Tuesday, May 19, 2015

Supreme Court Mandates State Income Tax Credits, Pretty Much

Maryland imposes income taxes on its residents. There is a state level income tax, and a county level tax. If a Maryland resident incurs income in other states and pays state income tax to those other states, there is a mechanism for the resident to receive a credit against the Maryland state level taxes for the non-Maryland taxes paid. This avoids double taxation of that income. However, there is no such credit mechanism for non-Maryland taxes paid in regard to the county level tax, so double taxes can result for those taxes.

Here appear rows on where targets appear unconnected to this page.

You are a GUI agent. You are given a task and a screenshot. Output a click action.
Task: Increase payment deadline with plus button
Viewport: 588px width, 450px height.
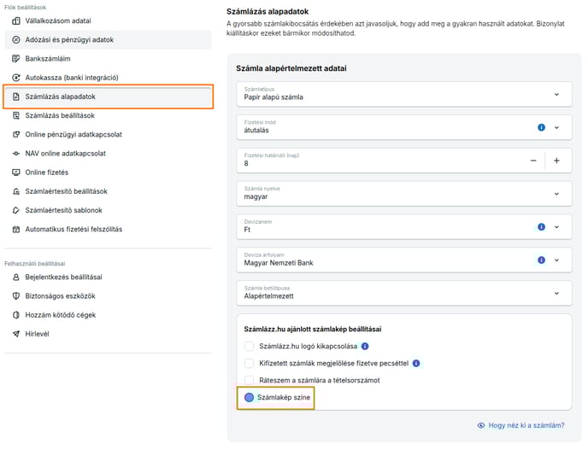point(556,161)
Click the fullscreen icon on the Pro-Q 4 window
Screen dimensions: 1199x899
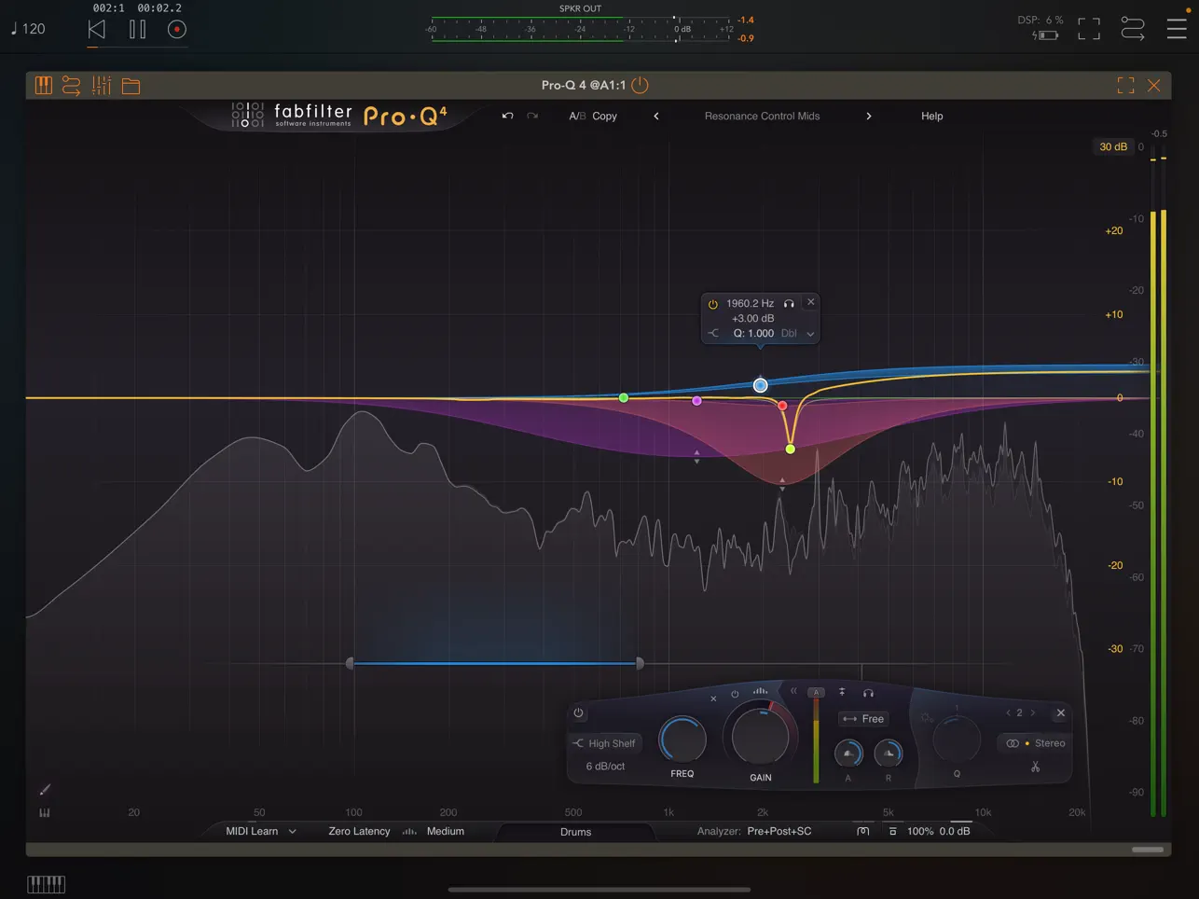(x=1125, y=85)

The U.S. Supreme Court has ruled that the failure to provide such a credit for the county income taxes violates the Commerce Clause of the U.S. Constitution. Normally, the Commerce Clause only restricts federal laws that impede interstate commerce. Here, however, the violation was of what is known as the “dormant Commerce Clause” which is read to prohibit discriminatory state taxation even if Congress has not legislated on the subject.

The Court determined that the lack of a credit penalizes interstate commerce, as compared to intrastate commerce. It concluded this by testing whether interstate commerce produces more taxes than intrastate commerce, using the fiction that all states adopt the Maryland tax scheme at issue. Since interstate commerce generates double tax – a tax in each of the state where the activity occurs and the tax of residence, and since intrastate commerce (commerce conducting in the state of residence of the taxpayer) would only be taxed in the state of residence, interstate commerce is thus burdened with more taxes.

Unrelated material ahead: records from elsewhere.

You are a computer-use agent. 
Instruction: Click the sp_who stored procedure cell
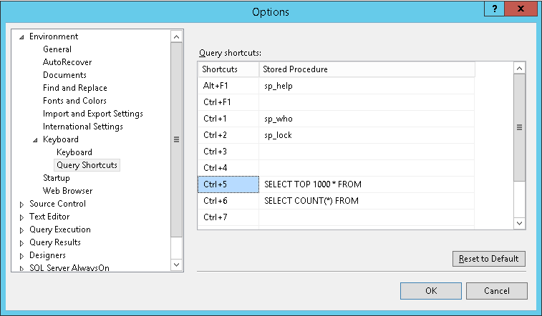point(367,119)
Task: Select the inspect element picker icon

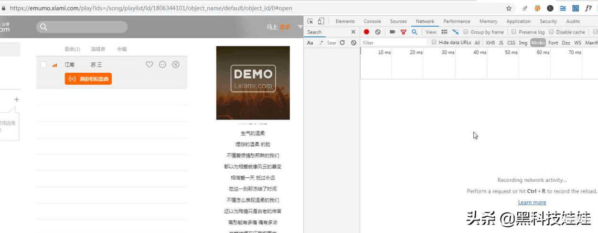Action: pos(310,21)
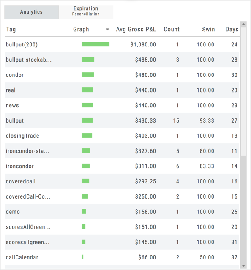The image size is (251, 270).
Task: Sort by the Count column header
Action: click(x=172, y=30)
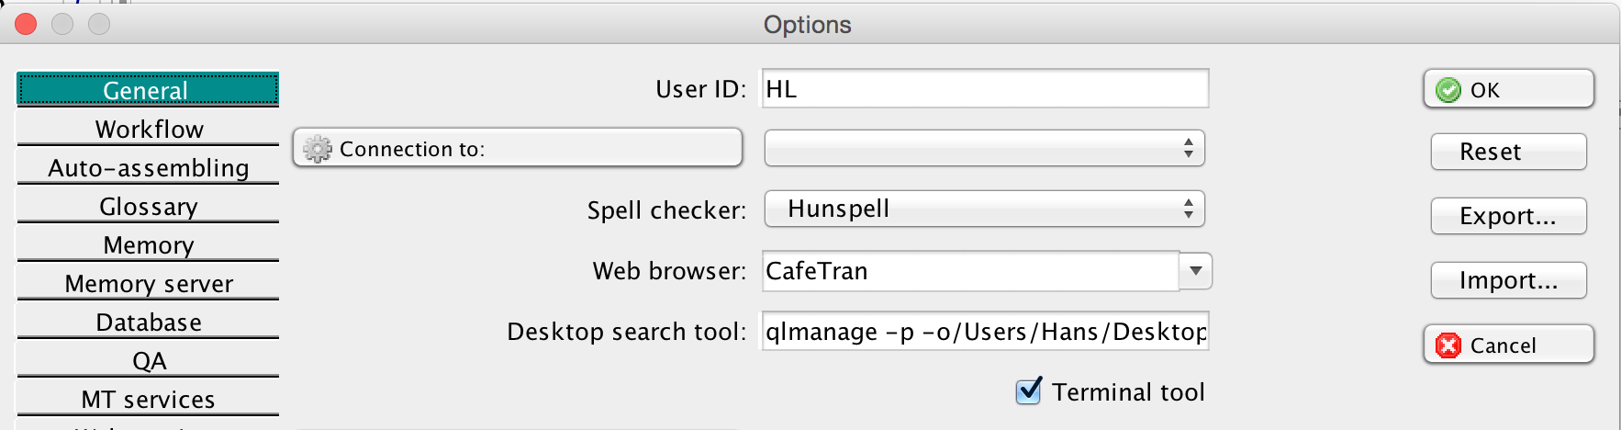Expand the Spell checker Hunspell dropdown
This screenshot has width=1621, height=430.
pyautogui.click(x=984, y=209)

The Court notes that not all double tax consequences violate the dormant Commerce Clause. For example, if the nature of the double taxation arises from each state asserting different taxing systems (e.g., one taxes by source and one by residence), that might not violate the above test.

Thus, the Court appears to be requiring that a state taxing its residents on income must provide a credit for taxes imposed on the same income in other states. The majority opinion does say that there may be other constitutional means to avoiding double taxation other than a credit for taxes, but declines to name them or discuss them. So while it does not mandate a credit for taxes, that is the only route as of now that the Court acknowledges avoids constitutional infirmities.

The opinion should apply to similar arrangements in other states that do not offer the credit – not good news for those states.

Comptroller of the Treasury of Maryland v. Wynne, U.S. Supreme Court, Case No. 13-485 (2015)

Sunday, May 17, 2015

Seniors Need to Use Care in Deferring Income Into 2016

Tax Planning 101 says to defer income into the next year if you can, since it is better to pay a tax later than sooner. You get to keep the money in your account and can earn interest (good luck with that with today’s nonexistent interest rates – thank you Federal Reserve) or invest it for other gains and appreciation. An exception to that rule is if tax rates are going up – in that case, you might be better paying the tax in an earlier year at a lower rate.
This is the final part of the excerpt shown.